(Records drawn from a dataset)
*****

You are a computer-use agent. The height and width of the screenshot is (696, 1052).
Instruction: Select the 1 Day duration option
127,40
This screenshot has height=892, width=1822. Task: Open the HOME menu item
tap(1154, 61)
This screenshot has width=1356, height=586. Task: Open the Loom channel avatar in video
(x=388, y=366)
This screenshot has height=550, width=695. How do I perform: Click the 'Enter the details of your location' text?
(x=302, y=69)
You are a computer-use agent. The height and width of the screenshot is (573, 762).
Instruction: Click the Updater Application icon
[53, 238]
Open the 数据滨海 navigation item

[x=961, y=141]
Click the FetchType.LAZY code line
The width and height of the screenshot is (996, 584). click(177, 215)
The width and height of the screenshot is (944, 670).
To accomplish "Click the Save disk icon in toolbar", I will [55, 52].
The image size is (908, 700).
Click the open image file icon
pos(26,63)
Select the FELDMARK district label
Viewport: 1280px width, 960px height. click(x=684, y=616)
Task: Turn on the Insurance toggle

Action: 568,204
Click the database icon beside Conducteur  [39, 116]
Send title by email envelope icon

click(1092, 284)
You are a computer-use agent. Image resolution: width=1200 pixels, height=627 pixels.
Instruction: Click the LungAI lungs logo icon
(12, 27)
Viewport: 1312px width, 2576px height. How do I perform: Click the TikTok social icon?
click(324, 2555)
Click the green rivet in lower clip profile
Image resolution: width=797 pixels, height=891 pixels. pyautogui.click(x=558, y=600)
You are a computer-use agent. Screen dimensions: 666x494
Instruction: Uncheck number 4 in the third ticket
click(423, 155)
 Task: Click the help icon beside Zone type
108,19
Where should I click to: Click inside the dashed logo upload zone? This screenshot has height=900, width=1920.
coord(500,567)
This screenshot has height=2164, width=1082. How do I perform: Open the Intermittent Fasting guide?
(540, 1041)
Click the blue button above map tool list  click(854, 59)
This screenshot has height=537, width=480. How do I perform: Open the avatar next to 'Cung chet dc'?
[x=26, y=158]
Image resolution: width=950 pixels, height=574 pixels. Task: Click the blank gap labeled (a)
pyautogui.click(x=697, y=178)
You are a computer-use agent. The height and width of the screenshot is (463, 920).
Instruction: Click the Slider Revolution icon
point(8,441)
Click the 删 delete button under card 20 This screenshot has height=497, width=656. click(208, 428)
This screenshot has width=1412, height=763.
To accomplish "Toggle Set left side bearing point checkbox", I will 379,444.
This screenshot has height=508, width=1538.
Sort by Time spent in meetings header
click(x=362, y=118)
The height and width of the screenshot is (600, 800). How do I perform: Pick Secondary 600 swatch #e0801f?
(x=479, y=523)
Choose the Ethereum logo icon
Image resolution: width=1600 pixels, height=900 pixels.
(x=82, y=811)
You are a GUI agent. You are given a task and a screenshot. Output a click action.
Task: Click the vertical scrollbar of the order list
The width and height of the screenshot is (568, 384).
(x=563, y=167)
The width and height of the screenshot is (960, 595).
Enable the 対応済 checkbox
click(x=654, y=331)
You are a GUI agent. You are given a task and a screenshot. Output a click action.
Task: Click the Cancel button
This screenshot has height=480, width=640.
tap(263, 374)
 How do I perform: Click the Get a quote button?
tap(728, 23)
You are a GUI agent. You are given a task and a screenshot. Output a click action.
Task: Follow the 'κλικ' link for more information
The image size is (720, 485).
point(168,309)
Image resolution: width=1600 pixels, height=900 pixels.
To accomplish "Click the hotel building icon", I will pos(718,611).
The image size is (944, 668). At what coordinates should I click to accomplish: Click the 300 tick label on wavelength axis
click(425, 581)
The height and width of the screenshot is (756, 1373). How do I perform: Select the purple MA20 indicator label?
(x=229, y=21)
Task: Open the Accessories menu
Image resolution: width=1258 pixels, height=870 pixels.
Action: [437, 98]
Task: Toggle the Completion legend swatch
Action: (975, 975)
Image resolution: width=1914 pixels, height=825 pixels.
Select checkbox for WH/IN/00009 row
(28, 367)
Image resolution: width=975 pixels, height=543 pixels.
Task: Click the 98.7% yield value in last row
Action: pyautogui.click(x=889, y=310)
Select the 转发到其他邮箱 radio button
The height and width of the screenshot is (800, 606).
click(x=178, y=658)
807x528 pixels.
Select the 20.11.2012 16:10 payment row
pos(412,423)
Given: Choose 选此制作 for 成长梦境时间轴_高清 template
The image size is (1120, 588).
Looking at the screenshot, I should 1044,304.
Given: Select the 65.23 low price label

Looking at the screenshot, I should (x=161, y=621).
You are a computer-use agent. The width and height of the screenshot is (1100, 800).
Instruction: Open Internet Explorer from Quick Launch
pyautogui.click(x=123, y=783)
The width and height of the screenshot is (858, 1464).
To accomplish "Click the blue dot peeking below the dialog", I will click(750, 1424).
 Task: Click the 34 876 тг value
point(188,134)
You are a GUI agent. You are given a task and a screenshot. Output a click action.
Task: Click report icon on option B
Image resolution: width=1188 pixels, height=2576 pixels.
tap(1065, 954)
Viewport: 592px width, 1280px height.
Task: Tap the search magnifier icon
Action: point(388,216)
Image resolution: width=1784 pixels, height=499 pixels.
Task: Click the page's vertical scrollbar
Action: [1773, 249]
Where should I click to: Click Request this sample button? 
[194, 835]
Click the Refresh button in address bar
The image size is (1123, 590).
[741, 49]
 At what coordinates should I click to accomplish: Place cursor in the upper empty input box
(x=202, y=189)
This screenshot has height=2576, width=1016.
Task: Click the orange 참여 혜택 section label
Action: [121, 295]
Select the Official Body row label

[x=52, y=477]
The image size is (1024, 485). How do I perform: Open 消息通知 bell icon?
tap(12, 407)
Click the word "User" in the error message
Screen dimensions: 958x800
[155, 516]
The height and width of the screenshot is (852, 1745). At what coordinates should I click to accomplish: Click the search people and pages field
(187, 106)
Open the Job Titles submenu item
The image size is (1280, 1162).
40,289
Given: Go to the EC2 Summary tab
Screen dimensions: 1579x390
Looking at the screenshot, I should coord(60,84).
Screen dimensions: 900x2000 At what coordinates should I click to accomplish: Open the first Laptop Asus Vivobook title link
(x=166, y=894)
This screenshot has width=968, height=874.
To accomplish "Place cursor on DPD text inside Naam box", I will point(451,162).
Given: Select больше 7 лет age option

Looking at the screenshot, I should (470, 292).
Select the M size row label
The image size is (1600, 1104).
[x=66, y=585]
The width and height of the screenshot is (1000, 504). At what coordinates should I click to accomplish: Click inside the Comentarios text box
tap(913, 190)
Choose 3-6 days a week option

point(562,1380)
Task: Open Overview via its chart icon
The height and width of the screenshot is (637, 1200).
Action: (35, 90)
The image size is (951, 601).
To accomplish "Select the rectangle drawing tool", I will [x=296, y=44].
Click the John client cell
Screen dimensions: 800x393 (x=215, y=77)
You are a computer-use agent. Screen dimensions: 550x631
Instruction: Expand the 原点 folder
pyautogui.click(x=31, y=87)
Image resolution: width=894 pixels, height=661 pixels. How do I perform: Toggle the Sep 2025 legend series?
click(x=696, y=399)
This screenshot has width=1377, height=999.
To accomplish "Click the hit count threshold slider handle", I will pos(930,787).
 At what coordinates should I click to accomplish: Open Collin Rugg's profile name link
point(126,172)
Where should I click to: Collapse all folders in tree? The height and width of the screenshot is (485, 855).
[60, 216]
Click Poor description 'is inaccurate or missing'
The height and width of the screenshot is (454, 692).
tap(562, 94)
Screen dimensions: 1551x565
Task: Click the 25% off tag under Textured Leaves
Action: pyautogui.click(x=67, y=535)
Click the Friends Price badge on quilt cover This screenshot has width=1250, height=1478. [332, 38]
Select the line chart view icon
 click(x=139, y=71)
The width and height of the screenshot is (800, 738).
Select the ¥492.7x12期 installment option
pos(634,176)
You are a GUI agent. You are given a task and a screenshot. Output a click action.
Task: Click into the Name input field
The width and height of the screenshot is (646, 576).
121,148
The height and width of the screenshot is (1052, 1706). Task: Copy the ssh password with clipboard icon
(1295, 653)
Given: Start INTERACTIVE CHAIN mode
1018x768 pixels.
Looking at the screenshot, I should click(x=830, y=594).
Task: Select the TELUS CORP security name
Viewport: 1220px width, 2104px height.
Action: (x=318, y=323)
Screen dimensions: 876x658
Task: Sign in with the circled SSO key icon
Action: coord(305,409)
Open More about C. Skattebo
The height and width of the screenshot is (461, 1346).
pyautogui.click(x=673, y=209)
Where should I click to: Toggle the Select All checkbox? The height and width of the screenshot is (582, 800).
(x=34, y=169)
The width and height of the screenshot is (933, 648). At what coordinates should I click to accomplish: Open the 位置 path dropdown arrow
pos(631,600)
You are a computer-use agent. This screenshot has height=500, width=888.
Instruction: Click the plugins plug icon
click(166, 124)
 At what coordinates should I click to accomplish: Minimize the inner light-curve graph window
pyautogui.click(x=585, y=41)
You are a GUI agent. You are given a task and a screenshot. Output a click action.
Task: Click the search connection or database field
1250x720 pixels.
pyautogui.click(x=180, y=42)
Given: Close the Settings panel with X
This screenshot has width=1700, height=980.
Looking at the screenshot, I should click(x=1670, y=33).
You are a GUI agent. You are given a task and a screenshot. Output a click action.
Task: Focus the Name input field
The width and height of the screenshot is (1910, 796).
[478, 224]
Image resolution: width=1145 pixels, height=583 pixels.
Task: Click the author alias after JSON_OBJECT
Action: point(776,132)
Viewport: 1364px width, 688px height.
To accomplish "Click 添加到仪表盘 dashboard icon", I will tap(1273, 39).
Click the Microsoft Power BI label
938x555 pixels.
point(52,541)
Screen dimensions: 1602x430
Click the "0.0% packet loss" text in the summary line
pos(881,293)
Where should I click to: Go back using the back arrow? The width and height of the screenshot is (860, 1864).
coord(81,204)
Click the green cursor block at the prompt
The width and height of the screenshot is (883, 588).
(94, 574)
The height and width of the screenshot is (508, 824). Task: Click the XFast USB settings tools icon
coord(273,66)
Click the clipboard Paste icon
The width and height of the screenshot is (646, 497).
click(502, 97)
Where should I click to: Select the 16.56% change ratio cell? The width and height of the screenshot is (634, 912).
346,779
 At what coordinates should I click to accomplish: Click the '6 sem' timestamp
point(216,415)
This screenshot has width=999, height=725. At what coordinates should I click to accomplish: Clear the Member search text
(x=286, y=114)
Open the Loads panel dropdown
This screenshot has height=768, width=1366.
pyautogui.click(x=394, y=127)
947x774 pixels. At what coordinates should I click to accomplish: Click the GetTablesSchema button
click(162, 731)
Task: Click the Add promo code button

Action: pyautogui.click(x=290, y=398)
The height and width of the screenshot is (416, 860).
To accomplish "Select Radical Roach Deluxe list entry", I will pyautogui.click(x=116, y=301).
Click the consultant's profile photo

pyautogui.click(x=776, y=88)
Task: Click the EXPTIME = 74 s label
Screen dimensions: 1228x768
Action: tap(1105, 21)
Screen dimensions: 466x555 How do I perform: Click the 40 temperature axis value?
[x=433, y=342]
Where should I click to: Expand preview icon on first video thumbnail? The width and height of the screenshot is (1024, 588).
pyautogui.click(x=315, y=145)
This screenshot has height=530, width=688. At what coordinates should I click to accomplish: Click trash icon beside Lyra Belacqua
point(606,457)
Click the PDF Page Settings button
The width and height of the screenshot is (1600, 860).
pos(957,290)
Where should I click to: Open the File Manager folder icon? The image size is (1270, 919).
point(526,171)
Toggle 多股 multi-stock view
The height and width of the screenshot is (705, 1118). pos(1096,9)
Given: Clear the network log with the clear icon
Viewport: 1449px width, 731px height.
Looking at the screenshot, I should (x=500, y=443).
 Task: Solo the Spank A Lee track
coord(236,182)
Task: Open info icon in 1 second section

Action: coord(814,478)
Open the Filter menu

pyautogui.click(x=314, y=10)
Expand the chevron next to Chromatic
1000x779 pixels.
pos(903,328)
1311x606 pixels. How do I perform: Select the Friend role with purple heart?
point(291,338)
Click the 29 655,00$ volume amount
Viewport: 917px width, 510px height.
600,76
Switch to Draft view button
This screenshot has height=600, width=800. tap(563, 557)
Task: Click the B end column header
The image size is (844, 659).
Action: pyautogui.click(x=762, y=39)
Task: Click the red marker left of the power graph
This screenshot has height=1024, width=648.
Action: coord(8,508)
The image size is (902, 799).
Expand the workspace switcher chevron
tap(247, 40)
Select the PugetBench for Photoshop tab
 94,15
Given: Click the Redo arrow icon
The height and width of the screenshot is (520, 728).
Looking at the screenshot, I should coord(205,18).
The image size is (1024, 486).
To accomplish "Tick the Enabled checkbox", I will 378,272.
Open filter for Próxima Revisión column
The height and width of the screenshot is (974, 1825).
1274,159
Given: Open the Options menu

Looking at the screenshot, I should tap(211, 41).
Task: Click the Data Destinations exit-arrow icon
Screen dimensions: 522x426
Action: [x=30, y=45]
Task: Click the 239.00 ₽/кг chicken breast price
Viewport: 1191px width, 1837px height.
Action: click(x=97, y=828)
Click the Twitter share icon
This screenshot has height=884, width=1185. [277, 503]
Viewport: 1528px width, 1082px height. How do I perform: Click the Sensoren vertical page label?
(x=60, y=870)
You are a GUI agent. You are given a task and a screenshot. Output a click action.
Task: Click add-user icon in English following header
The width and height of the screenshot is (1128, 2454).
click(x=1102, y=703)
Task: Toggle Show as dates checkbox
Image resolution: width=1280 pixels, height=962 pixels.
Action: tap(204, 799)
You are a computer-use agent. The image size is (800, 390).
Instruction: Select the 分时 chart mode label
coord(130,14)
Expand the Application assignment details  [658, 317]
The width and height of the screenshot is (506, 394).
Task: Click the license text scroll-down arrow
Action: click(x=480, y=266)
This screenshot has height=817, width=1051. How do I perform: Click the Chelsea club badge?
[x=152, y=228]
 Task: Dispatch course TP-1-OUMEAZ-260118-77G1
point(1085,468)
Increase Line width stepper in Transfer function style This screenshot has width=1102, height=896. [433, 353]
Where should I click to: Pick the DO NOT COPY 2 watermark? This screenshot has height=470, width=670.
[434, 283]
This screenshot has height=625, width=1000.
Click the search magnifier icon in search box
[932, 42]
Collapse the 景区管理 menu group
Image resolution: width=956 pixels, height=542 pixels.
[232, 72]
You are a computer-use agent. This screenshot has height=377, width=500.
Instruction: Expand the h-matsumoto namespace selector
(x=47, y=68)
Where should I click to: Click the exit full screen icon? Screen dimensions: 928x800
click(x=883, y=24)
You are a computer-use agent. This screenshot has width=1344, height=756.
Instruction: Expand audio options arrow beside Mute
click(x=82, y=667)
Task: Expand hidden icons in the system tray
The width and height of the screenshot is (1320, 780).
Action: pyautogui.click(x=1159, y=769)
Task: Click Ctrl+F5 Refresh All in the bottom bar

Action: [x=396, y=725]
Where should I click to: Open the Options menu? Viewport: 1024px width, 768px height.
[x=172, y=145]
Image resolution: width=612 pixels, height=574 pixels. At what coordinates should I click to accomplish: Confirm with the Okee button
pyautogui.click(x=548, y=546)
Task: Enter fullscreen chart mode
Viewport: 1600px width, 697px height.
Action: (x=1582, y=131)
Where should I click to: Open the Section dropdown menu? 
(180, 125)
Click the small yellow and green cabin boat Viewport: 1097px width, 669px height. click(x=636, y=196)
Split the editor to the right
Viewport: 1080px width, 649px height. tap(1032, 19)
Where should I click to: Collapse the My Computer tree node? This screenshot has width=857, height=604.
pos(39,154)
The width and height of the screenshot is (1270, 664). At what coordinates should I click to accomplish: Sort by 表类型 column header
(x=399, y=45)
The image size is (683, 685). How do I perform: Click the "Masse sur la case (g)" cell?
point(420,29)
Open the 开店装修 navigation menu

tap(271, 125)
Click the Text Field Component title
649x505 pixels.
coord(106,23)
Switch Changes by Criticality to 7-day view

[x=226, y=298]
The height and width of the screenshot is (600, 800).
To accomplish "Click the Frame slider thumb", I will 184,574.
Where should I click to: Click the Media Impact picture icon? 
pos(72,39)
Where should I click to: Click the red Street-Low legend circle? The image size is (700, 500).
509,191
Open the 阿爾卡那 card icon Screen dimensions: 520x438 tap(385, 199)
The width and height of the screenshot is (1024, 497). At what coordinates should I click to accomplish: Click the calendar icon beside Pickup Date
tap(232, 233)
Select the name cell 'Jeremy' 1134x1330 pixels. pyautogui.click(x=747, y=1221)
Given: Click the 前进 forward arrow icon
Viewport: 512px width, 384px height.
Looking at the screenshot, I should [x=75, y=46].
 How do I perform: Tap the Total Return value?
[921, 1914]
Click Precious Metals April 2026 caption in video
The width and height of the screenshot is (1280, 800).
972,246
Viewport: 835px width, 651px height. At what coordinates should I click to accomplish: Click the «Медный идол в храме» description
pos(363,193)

*****

Exercise: The answer must be every line from the records above that contains the word "blue", copied out.

Task solution:
Click the blue button above map tool list  click(854, 59)
To accomplish "Click the blue dot peeking below the dialog", I will click(750, 1424).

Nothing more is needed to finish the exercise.